-- BEGIN INPUT DATA --

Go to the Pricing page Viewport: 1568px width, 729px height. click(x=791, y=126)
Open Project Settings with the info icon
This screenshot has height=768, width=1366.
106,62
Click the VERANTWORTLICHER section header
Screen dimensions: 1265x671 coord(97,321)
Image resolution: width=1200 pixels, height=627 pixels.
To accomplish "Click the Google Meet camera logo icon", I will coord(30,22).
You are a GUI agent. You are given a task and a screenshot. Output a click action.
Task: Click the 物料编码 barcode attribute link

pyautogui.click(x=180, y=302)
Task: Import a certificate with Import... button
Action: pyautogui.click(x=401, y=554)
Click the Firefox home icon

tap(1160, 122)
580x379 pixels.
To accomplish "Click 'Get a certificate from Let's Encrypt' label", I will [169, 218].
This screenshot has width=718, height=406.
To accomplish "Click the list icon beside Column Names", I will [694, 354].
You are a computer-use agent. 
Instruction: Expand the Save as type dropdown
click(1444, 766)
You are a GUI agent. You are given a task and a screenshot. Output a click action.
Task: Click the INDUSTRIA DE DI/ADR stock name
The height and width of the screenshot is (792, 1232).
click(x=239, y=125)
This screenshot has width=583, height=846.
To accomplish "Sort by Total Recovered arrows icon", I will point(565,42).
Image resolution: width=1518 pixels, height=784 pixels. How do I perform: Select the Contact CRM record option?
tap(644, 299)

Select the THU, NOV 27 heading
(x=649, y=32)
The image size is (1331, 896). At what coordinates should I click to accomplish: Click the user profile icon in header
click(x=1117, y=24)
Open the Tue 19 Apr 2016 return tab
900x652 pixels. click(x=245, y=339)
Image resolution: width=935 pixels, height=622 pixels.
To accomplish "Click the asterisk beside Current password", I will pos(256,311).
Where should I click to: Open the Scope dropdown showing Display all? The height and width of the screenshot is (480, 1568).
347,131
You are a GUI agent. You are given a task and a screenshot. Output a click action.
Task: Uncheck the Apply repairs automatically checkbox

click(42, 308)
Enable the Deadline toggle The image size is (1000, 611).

-- END INPUT DATA --

Reproduce every one of the records above verbatim, keeping their original order and line breaks.

__ANSWER__
Go to the Pricing page Viewport: 1568px width, 729px height. click(x=791, y=126)
Open Project Settings with the info icon
This screenshot has height=768, width=1366.
106,62
Click the VERANTWORTLICHER section header
Screen dimensions: 1265x671 coord(97,321)
Image resolution: width=1200 pixels, height=627 pixels.
To accomplish "Click the Google Meet camera logo icon", I will coord(30,22).
You are a GUI agent. You are given a task and a screenshot. Output a click action.
Task: Click the 物料编码 barcode attribute link

pyautogui.click(x=180, y=302)
Task: Import a certificate with Import... button
Action: pyautogui.click(x=401, y=554)
Click the Firefox home icon

tap(1160, 122)
580x379 pixels.
To accomplish "Click 'Get a certificate from Let's Encrypt' label", I will [169, 218].
This screenshot has width=718, height=406.
To accomplish "Click the list icon beside Column Names", I will [694, 354].
You are a computer-use agent. 
Instruction: Expand the Save as type dropdown
click(1444, 766)
You are a GUI agent. You are given a task and a screenshot. Output a click action.
Task: Click the INDUSTRIA DE DI/ADR stock name
The height and width of the screenshot is (792, 1232).
click(x=239, y=125)
This screenshot has width=583, height=846.
To accomplish "Sort by Total Recovered arrows icon", I will point(565,42).
Image resolution: width=1518 pixels, height=784 pixels. How do I perform: Select the Contact CRM record option?
tap(644, 299)

Select the THU, NOV 27 heading
(x=649, y=32)
The image size is (1331, 896). At what coordinates should I click to accomplish: Click the user profile icon in header
click(x=1117, y=24)
Open the Tue 19 Apr 2016 return tab
900x652 pixels. click(x=245, y=339)
Image resolution: width=935 pixels, height=622 pixels.
To accomplish "Click the asterisk beside Current password", I will pos(256,311).
Where should I click to: Open the Scope dropdown showing Display all? The height and width of the screenshot is (480, 1568).
347,131
You are a GUI agent. You are given a task and a screenshot. Output a click action.
Task: Uncheck the Apply repairs automatically checkbox

click(42, 308)
Enable the Deadline toggle The image size is (1000, 611).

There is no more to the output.